* _Work to be completed_
Copy the items below word for word, from the first line through the line that contains "[x=285, y=79]", inclusive.

Begin Listed entries

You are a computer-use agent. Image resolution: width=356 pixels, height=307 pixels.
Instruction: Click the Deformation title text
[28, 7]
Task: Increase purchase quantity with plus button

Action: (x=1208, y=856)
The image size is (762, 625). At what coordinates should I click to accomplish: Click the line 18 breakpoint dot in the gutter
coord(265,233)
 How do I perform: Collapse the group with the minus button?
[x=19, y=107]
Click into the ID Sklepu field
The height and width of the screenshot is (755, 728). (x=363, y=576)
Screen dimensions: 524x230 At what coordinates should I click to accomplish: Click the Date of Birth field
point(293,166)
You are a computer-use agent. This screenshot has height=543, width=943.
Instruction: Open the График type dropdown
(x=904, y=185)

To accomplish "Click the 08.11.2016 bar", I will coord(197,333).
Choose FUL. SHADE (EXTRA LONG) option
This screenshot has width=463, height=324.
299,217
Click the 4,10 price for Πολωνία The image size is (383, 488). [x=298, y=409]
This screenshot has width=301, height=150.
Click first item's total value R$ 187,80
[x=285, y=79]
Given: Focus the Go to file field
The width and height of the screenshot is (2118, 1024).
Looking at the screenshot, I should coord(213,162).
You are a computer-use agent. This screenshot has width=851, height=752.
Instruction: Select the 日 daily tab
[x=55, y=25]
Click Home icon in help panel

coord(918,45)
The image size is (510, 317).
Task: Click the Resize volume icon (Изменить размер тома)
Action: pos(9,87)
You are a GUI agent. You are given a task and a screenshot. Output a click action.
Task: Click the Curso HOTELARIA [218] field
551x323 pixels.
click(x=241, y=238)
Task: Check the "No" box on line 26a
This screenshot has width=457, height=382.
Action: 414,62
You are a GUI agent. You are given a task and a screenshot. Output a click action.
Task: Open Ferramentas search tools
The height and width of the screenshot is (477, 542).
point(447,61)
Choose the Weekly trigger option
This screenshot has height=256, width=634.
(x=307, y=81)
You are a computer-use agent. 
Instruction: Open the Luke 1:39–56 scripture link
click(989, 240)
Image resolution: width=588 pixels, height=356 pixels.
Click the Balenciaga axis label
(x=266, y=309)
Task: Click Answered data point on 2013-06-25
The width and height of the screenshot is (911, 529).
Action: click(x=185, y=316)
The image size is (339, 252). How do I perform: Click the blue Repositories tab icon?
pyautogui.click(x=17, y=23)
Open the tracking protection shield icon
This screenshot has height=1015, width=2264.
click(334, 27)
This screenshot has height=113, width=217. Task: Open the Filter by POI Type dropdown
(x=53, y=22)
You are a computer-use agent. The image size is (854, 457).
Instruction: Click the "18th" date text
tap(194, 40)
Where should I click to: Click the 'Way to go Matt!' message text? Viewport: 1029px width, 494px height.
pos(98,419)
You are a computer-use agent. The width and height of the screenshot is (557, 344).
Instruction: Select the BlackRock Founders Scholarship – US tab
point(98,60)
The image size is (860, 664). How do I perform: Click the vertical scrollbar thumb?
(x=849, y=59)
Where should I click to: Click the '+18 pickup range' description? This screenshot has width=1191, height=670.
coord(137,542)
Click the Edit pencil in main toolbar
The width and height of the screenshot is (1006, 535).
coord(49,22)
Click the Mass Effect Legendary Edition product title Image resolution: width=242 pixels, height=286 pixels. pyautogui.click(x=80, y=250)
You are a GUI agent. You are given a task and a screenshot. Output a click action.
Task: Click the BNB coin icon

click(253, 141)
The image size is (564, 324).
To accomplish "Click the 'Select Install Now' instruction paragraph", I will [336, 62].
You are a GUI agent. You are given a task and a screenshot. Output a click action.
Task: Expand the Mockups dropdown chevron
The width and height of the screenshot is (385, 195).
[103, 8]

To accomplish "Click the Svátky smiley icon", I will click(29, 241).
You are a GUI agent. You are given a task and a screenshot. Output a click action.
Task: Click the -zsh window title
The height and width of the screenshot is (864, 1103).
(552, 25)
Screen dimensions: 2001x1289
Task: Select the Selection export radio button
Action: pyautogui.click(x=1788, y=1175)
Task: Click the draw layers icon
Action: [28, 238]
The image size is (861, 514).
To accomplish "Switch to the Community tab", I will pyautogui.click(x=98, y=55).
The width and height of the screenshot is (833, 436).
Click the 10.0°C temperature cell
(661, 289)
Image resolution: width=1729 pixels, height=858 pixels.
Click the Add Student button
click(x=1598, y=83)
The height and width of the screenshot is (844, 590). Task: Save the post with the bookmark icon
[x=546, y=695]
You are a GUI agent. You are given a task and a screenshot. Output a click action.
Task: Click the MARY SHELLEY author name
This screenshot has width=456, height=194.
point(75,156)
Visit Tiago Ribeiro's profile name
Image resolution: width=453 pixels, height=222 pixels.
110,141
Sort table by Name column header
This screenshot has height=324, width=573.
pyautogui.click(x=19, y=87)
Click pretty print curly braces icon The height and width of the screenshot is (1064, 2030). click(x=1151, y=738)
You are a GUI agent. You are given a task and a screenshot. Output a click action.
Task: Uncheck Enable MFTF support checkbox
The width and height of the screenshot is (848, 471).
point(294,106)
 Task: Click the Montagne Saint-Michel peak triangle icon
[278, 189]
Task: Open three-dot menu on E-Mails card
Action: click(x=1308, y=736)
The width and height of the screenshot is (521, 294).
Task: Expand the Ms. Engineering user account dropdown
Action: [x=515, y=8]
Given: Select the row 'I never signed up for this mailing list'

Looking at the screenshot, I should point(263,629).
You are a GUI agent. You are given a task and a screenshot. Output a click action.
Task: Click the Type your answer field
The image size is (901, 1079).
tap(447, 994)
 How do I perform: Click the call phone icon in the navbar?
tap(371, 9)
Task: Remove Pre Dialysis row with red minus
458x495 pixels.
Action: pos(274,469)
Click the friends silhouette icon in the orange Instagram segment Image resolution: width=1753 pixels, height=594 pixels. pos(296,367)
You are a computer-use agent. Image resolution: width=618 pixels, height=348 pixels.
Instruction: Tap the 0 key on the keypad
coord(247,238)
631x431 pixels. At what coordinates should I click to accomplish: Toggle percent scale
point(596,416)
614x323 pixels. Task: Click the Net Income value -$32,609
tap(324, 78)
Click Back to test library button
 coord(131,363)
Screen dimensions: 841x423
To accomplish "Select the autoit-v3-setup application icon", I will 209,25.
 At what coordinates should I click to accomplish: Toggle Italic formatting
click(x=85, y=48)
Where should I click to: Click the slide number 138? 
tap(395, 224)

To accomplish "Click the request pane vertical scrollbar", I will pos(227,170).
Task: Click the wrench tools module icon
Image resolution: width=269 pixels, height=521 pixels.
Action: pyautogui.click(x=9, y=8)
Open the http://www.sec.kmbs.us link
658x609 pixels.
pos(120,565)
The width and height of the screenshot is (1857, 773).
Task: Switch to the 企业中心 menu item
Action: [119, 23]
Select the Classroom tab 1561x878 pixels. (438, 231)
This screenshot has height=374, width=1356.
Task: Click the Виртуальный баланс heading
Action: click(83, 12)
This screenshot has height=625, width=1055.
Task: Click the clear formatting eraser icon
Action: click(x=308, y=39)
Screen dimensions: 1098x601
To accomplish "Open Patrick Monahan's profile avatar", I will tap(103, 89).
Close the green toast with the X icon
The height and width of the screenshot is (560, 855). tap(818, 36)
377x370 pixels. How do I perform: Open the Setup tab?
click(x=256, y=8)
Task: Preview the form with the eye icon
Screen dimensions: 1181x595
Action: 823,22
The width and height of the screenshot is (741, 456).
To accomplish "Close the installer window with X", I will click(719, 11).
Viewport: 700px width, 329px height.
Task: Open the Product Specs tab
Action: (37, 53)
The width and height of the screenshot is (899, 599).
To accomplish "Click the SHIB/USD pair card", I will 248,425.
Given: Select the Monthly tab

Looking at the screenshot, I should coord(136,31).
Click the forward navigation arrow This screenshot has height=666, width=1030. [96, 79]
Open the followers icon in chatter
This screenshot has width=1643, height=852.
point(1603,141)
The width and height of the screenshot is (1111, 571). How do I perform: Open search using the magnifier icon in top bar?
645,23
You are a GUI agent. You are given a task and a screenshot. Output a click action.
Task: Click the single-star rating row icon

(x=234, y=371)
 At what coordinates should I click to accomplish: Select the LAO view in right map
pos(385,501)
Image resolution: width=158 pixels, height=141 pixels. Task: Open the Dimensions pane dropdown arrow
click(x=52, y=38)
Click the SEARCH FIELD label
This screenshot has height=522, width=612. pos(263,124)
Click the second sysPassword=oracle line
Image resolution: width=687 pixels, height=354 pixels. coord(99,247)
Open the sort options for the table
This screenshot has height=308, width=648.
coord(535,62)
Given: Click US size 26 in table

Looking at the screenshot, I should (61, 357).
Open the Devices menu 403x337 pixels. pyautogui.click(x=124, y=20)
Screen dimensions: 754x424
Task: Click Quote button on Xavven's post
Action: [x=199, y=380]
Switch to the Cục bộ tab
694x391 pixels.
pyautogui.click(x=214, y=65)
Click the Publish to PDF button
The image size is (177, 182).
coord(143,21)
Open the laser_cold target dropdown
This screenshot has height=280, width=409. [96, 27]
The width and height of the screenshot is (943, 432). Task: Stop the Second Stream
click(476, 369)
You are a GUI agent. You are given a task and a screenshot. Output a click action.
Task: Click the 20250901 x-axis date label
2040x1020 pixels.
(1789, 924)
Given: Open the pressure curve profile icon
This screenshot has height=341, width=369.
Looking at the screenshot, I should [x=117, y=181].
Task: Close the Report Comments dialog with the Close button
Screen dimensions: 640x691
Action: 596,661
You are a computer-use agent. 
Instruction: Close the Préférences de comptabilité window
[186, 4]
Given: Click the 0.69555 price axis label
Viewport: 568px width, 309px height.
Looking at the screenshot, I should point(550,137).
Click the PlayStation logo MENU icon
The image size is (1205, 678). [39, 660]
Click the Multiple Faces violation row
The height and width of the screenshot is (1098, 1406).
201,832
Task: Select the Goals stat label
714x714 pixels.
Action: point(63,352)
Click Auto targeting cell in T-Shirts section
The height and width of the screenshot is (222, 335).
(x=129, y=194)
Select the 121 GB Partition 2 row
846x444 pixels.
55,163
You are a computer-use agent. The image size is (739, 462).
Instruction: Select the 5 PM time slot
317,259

End Listed entries

* _Result_
You are a computer-use agent. Image resolution: width=356 pixels, height=307 pixels.
Instruction: Click the Deformation title text
[28, 7]
Task: Increase purchase quantity with plus button

Action: (x=1208, y=856)
The image size is (762, 625). At what coordinates should I click to accomplish: Click the line 18 breakpoint dot in the gutter
coord(265,233)
 How do I perform: Collapse the group with the minus button?
[x=19, y=107]
Click into the ID Sklepu field
The height and width of the screenshot is (755, 728). (x=363, y=576)
Screen dimensions: 524x230 At what coordinates should I click to accomplish: Click the Date of Birth field
point(293,166)
You are a computer-use agent. This screenshot has height=543, width=943.
Instruction: Open the График type dropdown
(x=904, y=185)

To accomplish "Click the 08.11.2016 bar", I will coord(197,333).
Choose FUL. SHADE (EXTRA LONG) option
This screenshot has width=463, height=324.
299,217
Click the 4,10 price for Πολωνία The image size is (383, 488). [x=298, y=409]
This screenshot has width=301, height=150.
Click first item's total value R$ 187,80
[x=285, y=79]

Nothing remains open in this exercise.